Fue el mes de marzo de 1970 y se decía que ese eclipse haría que la tierra se oscureciera como nunca se había visto, pero sólo ocurriría en el pueblo de Mahuixtlán, Oaxaca, relativamente cerca de Acayucan.
Llegó el día, el día siete.
A las mujeres embarazadas se les había ordenado, aún con la severidad paterna de entonces, ponerse cintas de color rojo en la cintura, por lo que la tienda vecina de la Abuelita se llenaba de gente comprando esas telitas que evitarían que los próximos niños nacieran con el labio partido, después supimos se llamaba «labio leporino».
Era un día bastante soleado como la mayoría de las veces en mi tierra.
Alrededor de las once empezó a ponerse «triste», como decimos allá cuando se avecina una tormenta. Ya se nos había advertido como ahora, no mirar el sol direrctamente sino con lentes especiales o verlo reflejado en la tierra, hacíamos círculo con los dedos de la mano o mirarlo reflejado en una palangana con agua, porque la vista se afectaría de hacerlo directamente.
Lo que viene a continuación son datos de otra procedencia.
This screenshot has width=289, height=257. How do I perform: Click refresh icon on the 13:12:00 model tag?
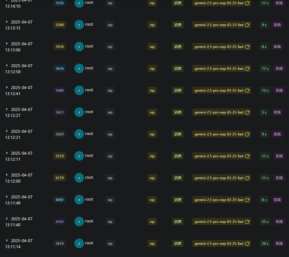pos(247,178)
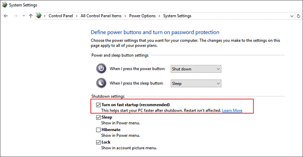
Task: Go back with the left arrow
Action: pyautogui.click(x=6, y=16)

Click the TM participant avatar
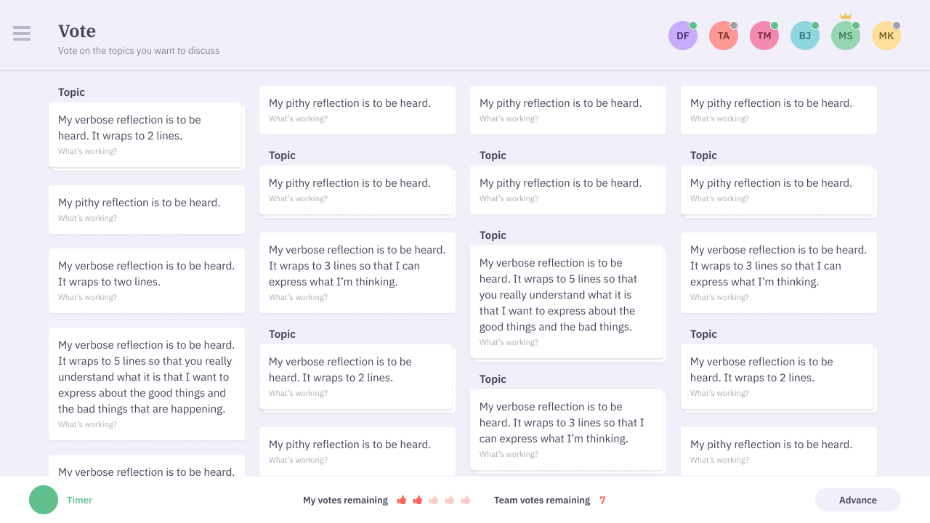(x=764, y=35)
Ya cerca del meiodía poco a poquito se adelantaba el atardecer. Todas las familias nos salíamos de la casa, afuera, en la banqueta nos aglutinamos esperando lo desconocido.
Empezó a pardear, las aves, los pichos, tordos y zanates, incluso los loros pequeños empezaban a escandalizar con la tradicional bulla de cada tarde cuando abarrotan las copas de los árboles y buscan refugio como cada tarde de pueblo.
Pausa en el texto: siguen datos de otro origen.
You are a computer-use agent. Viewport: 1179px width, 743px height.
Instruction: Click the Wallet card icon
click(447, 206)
Animales como los caballos buscaban su refugio, las aves sus nidos, las gallinas sus árboles para treparse a pasar la noche mientras se iba oscureciendo poco a poco.
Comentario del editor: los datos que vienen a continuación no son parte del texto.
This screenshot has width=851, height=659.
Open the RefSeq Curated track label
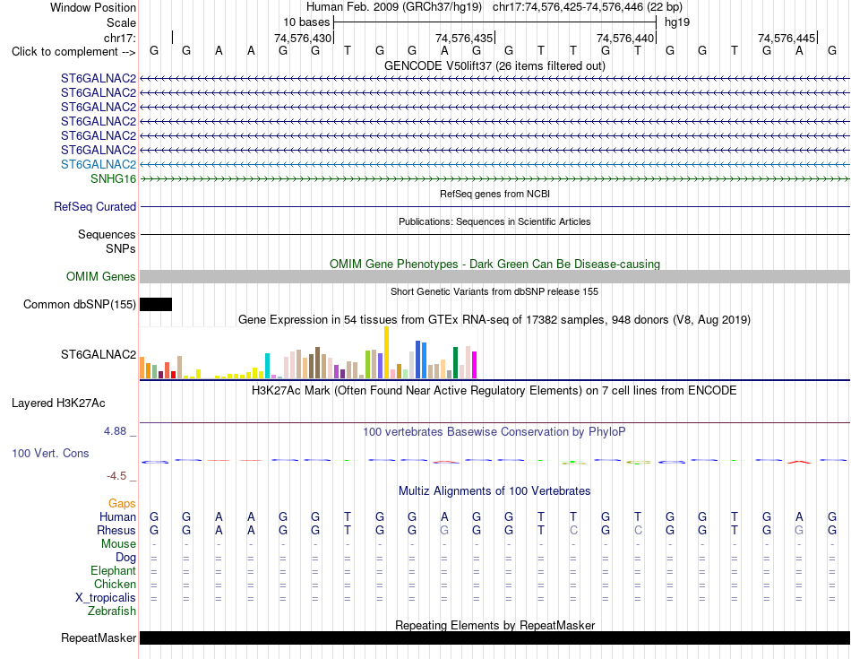[x=95, y=206]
El sol se iba opacando. En un santiamén se hizo la noche; y en menos de tres minutos la luna se interpuso totalmente entre la tierra y el sol, pero no le alcanzó el tamaño para taparlo completamente.
Esa noche adelantada, improvisada, e inesperada de las doce del día se presentó de repente a los ojos de México. A mis 18 años todos en la familia que atestiguamos ese incomprensible fenómeno nos quedamos mudos, aunque siempre con el ¡ahhhh! como única expresión de los asombrados que lo contemplamos retadoramente en abierto.
Apenás duró una nada, cuando del anillo solar se desprendió un rayo de luz que surcó el universo y lastimó nuestros ojos y automáticamente bajamos la vista.
Otra vez ¡ahhhhh!; de repente sobre la calle y la banqueta se empezaron a ver inexplicables rayas, rápidas, una tras otra, rápido, pasaban y pasaban como cuando jugábamos a saltar la cuerda, lo que dio paso al nuevo amanecer.
Y la vida continuó su jornada; los gallos cantaban el ki-ki-ri-kiiii y todos nos sentíamos renacidos, todos nos abrazábamos; habíamos sobrevivido lo sobrenatural y le dábamos gracias a Dios.
Veintiún años después, otra vez vivimos lo que pensamos nunca más volveríamos a ver. Nos tocó el del once de julio de 1991. Parecido, este reportero junto con la familia se fue a Orizaba a presenciarlo en el Parque Gabilondo Soler. Otra experiencia similar e inolvidable.
Es algo que en verdad, no tiene precio.
Buen día lector, que sea una semana de paz y armonía en su hogar y su trabajo. Que la oscuridad no lo atemorice.